For this reason, “it is only just to recognize these errors, acknowledge the terrible effects of the assimilation policies and the pain experienced by Indigenous peoples, and ask for pardon,” the Vatican said.

They pointed to several statements by the Catholic Church and by popes over the centuries upholding the rights of Indigenous Peoples, pointing to the 1537 bull Sublimis Deus, in which Pope Paul III said, “Indians and all other people who may later be discovered by Christians, are by no means to be deprived of their liberty or the possession of their property,” and said they should not be enslaved.

The Vatican closed their statement calling for a greater implementation of the United Nations Declaration on the Rights of Indigenous Peoples, saying, “The implementation of those principles would improve the living conditions and help protect the rights of indigenous peoples as well as facilitate their development in a way that respects their identity, language and culture.”
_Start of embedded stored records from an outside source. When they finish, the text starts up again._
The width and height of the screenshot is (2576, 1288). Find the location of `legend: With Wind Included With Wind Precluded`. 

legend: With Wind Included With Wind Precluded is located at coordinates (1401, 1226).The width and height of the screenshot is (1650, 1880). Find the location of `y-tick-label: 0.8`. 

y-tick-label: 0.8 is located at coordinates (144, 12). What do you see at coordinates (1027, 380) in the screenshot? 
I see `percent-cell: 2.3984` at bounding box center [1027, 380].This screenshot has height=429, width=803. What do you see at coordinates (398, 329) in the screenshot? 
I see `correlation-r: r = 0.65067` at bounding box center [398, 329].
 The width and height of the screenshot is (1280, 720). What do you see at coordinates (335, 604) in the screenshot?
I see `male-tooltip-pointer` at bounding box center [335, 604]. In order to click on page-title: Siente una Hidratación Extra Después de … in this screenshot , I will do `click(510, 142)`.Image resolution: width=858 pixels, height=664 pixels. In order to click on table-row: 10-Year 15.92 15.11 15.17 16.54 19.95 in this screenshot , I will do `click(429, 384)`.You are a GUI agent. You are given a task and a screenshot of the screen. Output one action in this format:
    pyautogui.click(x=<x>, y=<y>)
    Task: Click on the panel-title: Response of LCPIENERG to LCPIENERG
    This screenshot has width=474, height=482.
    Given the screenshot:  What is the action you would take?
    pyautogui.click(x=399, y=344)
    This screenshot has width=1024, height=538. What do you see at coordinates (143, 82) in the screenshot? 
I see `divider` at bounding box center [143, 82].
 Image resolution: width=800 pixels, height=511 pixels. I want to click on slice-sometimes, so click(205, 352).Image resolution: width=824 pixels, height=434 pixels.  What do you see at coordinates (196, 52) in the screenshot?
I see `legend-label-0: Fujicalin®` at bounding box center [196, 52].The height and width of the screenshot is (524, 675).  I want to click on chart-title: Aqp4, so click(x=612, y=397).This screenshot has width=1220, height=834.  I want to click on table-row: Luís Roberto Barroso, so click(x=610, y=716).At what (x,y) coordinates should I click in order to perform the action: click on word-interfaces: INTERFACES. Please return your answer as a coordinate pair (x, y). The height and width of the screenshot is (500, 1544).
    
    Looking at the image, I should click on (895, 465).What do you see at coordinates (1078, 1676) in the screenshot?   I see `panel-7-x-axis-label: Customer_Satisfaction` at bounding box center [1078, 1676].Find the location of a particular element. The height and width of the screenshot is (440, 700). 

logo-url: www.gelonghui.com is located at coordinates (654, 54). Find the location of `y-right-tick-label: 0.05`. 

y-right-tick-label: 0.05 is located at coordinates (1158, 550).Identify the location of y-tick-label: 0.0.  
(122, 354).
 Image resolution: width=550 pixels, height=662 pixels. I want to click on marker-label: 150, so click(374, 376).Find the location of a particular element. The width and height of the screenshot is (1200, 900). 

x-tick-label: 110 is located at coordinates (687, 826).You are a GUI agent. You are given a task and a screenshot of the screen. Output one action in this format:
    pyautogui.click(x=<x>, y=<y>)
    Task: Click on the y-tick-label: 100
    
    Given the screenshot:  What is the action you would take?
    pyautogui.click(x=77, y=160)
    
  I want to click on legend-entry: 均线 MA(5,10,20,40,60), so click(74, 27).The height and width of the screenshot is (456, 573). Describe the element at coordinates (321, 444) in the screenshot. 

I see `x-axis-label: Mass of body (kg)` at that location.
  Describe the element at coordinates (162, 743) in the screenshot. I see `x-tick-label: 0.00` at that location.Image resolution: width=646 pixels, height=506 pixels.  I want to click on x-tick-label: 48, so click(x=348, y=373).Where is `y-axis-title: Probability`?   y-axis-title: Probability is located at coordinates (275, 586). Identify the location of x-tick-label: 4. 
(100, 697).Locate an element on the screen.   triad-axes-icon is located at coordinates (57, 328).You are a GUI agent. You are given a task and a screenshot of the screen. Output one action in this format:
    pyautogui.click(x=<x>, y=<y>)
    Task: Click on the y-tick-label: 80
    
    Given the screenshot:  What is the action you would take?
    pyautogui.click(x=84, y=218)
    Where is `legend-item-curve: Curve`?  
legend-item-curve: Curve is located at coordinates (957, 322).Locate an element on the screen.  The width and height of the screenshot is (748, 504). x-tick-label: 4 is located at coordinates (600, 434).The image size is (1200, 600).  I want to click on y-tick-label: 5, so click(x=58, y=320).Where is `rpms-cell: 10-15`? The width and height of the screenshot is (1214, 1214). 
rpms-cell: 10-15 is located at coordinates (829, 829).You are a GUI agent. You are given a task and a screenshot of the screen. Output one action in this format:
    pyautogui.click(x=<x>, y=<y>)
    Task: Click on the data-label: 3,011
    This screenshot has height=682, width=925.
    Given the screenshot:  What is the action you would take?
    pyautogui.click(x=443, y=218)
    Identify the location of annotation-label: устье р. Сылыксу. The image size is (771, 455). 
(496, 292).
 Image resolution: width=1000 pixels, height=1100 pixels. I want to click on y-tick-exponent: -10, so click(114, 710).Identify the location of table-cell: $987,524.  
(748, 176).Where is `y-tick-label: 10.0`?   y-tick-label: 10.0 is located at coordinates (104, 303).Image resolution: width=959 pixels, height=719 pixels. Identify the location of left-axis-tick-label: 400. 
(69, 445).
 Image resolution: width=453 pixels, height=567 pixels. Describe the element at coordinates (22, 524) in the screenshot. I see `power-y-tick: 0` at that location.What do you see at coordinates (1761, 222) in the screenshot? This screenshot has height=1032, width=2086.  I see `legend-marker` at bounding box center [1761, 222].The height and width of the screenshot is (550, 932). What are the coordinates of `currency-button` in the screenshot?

In a brief comment Thursday’s statement, Cardinal José Tolentino de Mendonça, Prefect of the Dicastery for Culture and Education, said that by publishing the statement, the Vatican “is looking carefully at the Church’s history and its regrettable association with the ‘Doctrine of Discovery.’”

The Doctrine of Discovery, he said, was used in various parts of the world “as a justification for the expropriation of their history and the undervaluation and elimination of their cultures.”

He referenced the papal bulls often associated with the Doctrine of Discovery, saying they “did not adequately reflect the equal dignity and rights of indigenous peoples,” and he reiterated the insistence that these bulls were manipulated by colonial powers to justify their mistreatment of Indigenous Peoples.

“The ‘doctrine of discovery’ was not part of the teaching of the Catholic Church,” he said, but said “this tragic history reminds us of the need to be ever more vigilant in our defense of the dignity of all people and the need to grow in knowledge and appreciation of their cultures.”

Mendonça called Thursday’s statement part of the Catholic Church’s “architecture of reconciliation and also the product of the art of reconciliation,” which he said is done through listening and a growth in mutual understanding.

“It is in listening to Indigenous peoples that the Church is learning to understand their sufferings, past and present, and our own failings. It is in cultural dialogue that we are committed to accompanying them in the search for reconciliation and healing. We have to live out the art of encounter,” he said.